Tuesday, November 9, 2010
Abandoned Wells - A Few of Our Experiences
Most activities by locals and state governments regarding the handling of abandoned water wells is to offer a cost-share incentive program. Some are fairly well funded, most are not. While this makes most people feel good, it is probably the most inefficient and wasteful way to address the problem yet devised by well-meaning activists (pun intended).
We start with the likely premise that abandoned wells are probably illegal by state and/or local law. So why should we be using taxpayers money to help correct an illegal situation? Even if they're not illegal, which they are in Kansas, we have found the following to be true:
1) What a land-owner deems an abandoned well and what any responsible cost-share program would deem one to be are very, very different;
2) Most landowners aren't even aware of the fact that an abandoned well exists on their property even if they did agree on the definition;
3) Too many landowners don't feel obliged to put any money into a useless object - regardless of the potential liability.
These findings all point to the need for a comprehensive survey by qualified persons if serious about remediating the problem. Otherwise it's like fixing a few holes in your roof while leaving many more unaddressed. You also need a process to keep new wells from getting abandoned. We work with the well drillers and for every redrill, we account for the former well. A process to follow through is important also. Can't tell you how many reminders were necessary in our program - even to those who initially agreed to plug the well.
I've not seen a single, voluntary cost-share plugging program in Kansas or surrounding states that has lasted long enough to come even remotely close to mitigating their abandoned well problem. And even if they do last, they get wells plugged at such a slow rate that it's likely abandoned wells are being added faster than they are being remediated. If this is true, then whatever money they spent (or are spending) doing a partial job was (is) totally wasted. Our board felt that the taxpayers were more likey to give them grief for not efficiently spending their dollars on an important water program than they would for implementing a tough, efficient, regulatory program that was going to work.

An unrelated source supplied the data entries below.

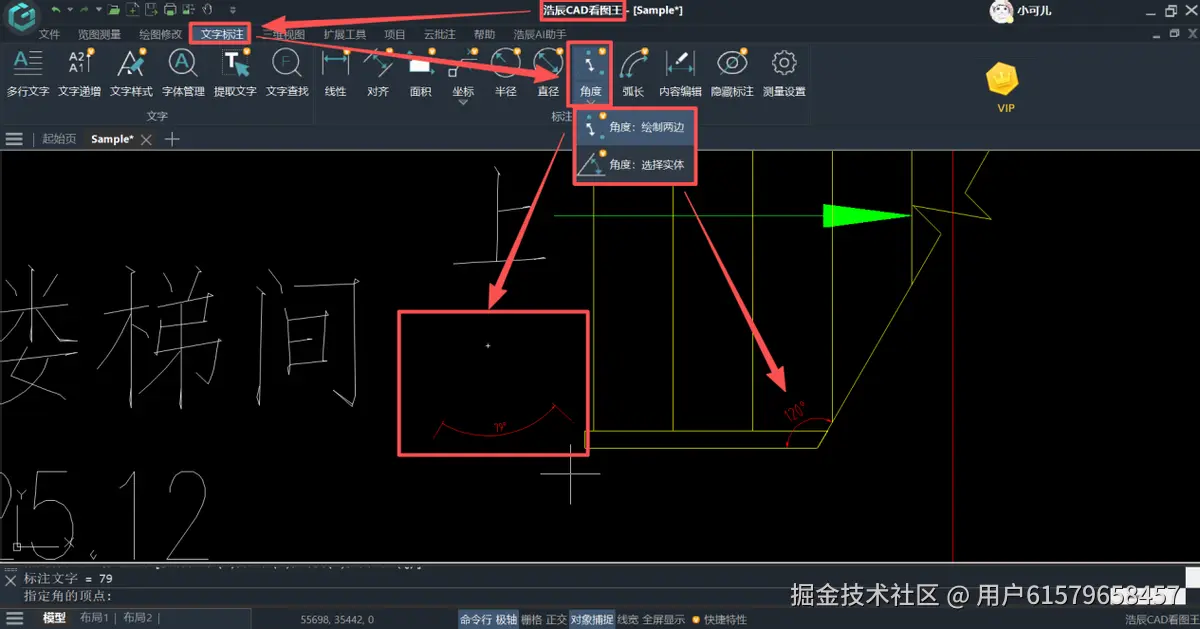This screenshot has height=629, width=1200.
Task: Switch to the 览图测量 ribbon tab
Action: (99, 34)
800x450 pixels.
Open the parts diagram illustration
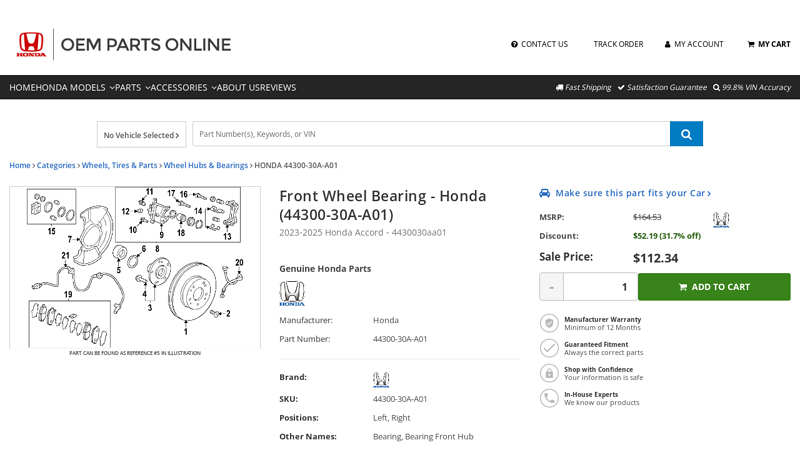135,267
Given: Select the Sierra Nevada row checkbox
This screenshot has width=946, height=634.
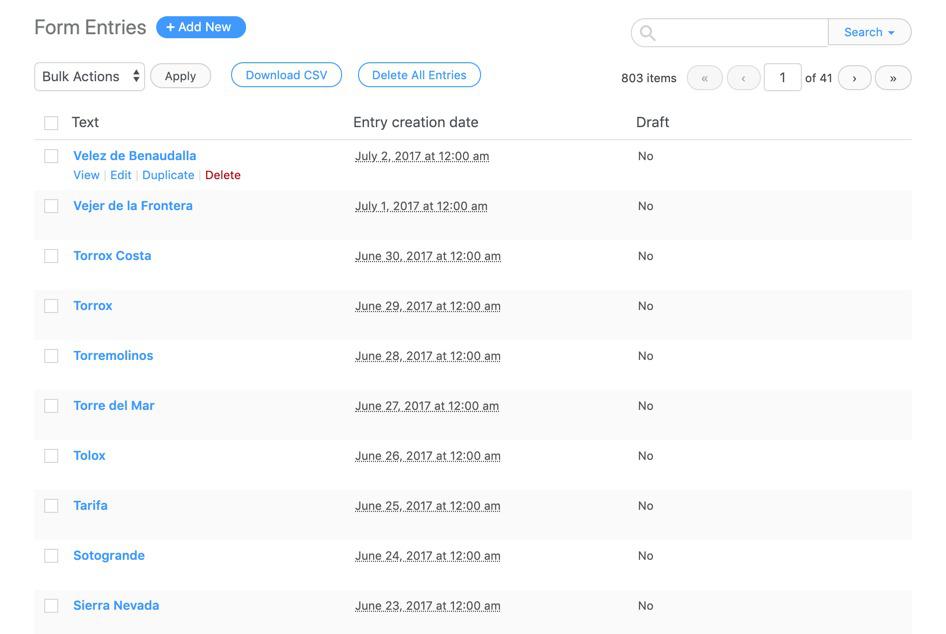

We created a regulatory program that inventoried virtually every tract of land in the district and remediated just over 2200 abandoned wells in 3.5 years. We did so such that our definition of abandoned well was used, the well drillers became part of the program for maintenance, and at a total administrative cost (taxpayers money) of about $32.00 per well - considerably less expensive than the cost-share efforts on-going at the same time in Kansas. No program or approach is perfect, but I'll hold our effort up against any in the country for efficiency and results.